Howbeit, local revenue, which is made up of ticket sales, concessions, and corporate sponsors, is earned by the teams themselves. According to the same report, Green Bay Packers earned $196 million in local revenue, 43% of their total revenue that year, which was $455 million.

Even though these fees can vary, and ultimately affect the exact amount every franchise owner could make, here are the most significant source of annual revenue for professional football franchises and their owners in the United States.

3 Most Significant Source of Annual Revenue for Owners of Professional Football Franchises

1. Media Revenue

Football is, without any arguments, the most – viewed sport in the U.S. Nineteen of the 20 most – viewed TV broadcasts in U.S. history is Super bowl of various years. In season, NFL games are broadcast live in the USA on Mondays, Thursdays, and Sundays.

Note that these games are consistently the highest rated shows on TV, so media companies have shelled out big bucks for the rights to broadcast them. The major sources of media revenue are national and local television contracts, with national and local radio, league – owned sports networks, and digital media also providing media revenue.

According to reports, the current national television agreements are long – term in nature, offering a significant stable source of revenue for the foreseeable future. Note that each football league shares the national television revenue equally amongst the teams. In addition, alternative media companies, including Amazon, Facebook, YouTube, Twitter, and others, have obtained non – exclusive rights to different packages of live professional sports games to carry on their platforms in recent years.

The fees from these technology companies are expected to increase in the coming years for similar, or possibly expanded, rights. National and local radio agreements are an additional revenue source for each league, but substantially less than the national and local television rights.

2. Ticket Sales and Concessions

This source of revenue is a function of ticket prices and attendance. Ticket prices vary from team to team based on local market demographics. Attendance is also largely dependent on team performance, but some markets can sustain high attendance with inferior team performance.

Although ticket sales constitute an important revenue stream for individual football franchise teams, they are nothing compared to quickly growing revenue from TV deals. On average, NFL stadiums seat about 70,000 people and games tend to always sell out. This doesn’t leave much opportunity for growth.

The average ticket price has increased about 7% annually since the turn of the century. Tickets cost about $30 in 2000 to about $102 in 2017, but the added revenue from these increases are still very little when compared to revenue growth from TV.

Football teams can also use their stadiums to host non – football events, like concerts, but opportunities for revenue growth from these events have the same limitations. Just like ticket sales, concessions are still very tiny compared to TV deals.
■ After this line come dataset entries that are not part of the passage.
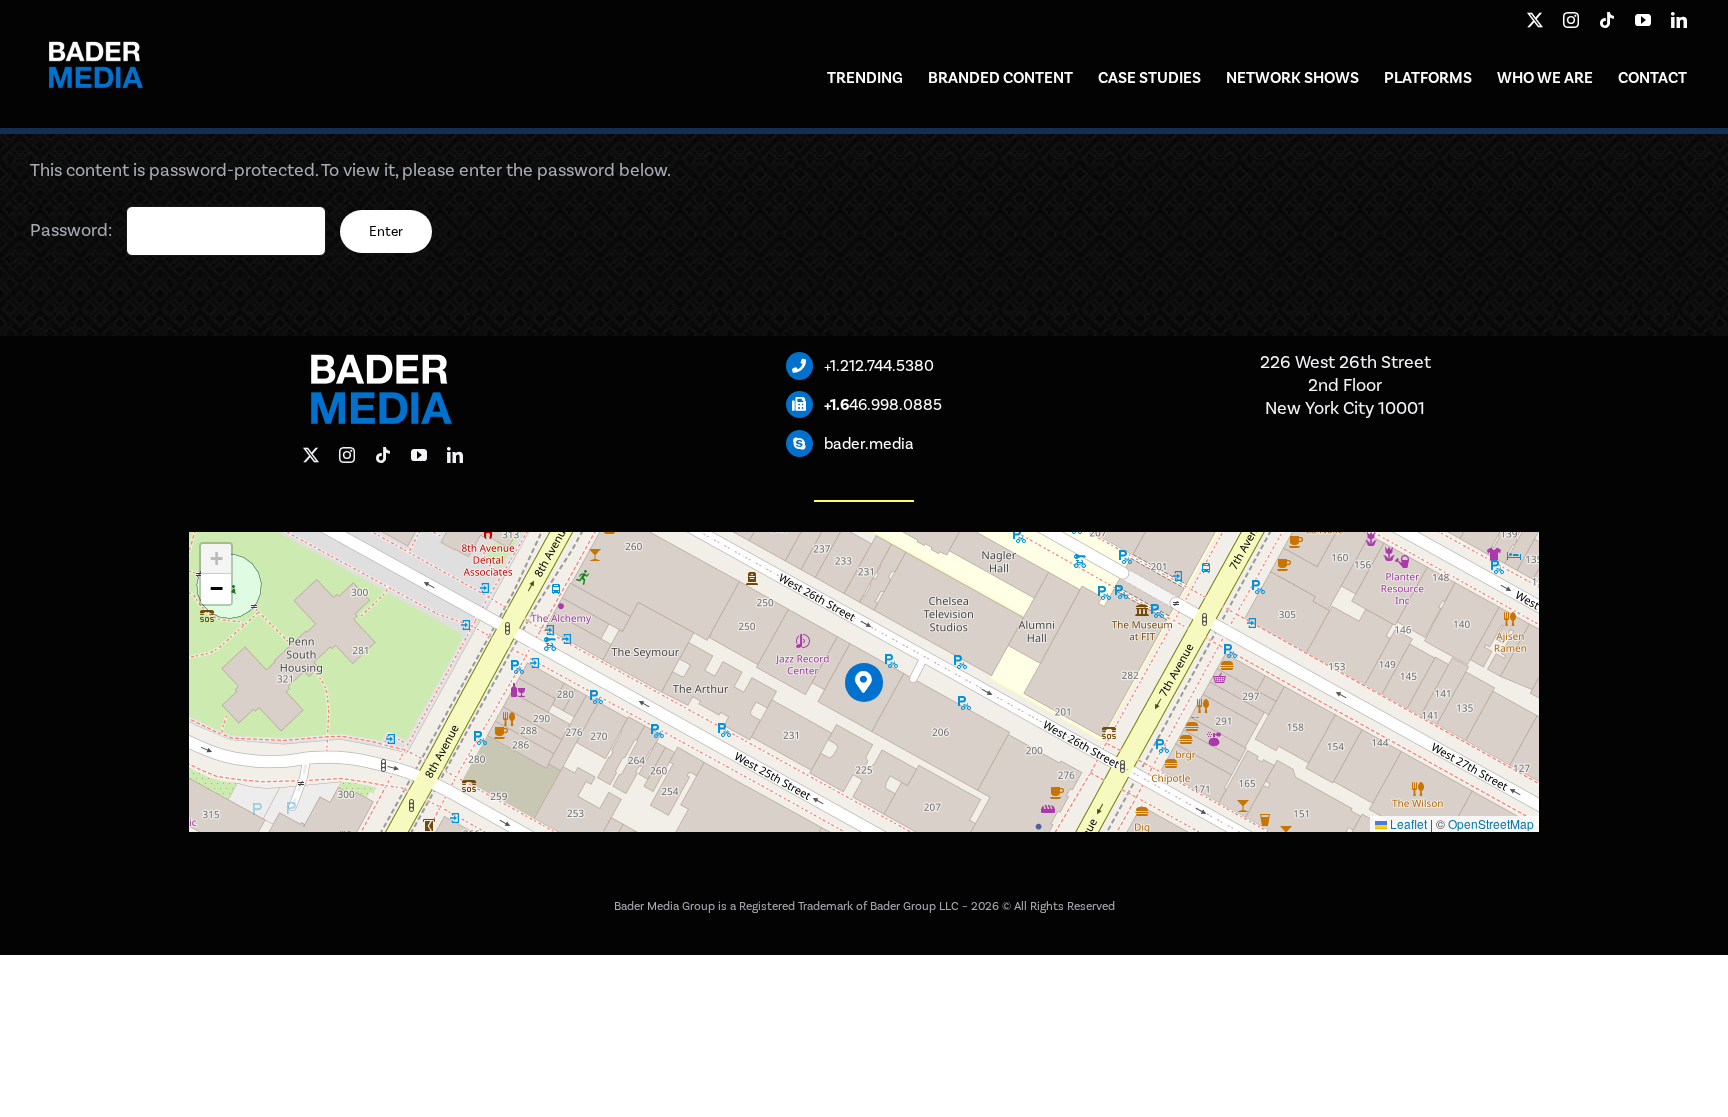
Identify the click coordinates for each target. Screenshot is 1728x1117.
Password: (73, 230)
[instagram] (1571, 20)
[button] (864, 682)
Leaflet (1407, 823)
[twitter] (1535, 20)
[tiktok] (1607, 20)
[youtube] (1643, 20)
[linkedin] (1679, 20)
Concessions contribute only about $3 – 5 million to the average NFL team’s revenue, but the margins on selling food at games are extremely high. Beer and soda sold at stadiums have margins of over 90%.

3. Corporate Sponsorships

Corporate sponsors pay NFL teams to display their logos on players’ uniforms, TV transitions, merchandise, etc. In 2018, the NFL in general pulled in over $1.3 billion in sponsorships. Professional football teams also receive revenue through sales of team merchandise, which includes jerseys, hats, and other team branded products.

Also, most teams receive stadium – related revenue, which includes naming rights, in – stadium signage/ advertising, luxury suites, parking, and concessions. The portion of these revenue streams that each team receives is dependent on the ownership or lease terms for the stadium.

In summary, the exact revenue stream for professional football franchise owners requires consideration of several unique factors that do not exist in most traditional business environments. These franchises are made up of a distinct market where teams typically generate income and sell at prices in excess of what would be expected based on traditional business methodologies.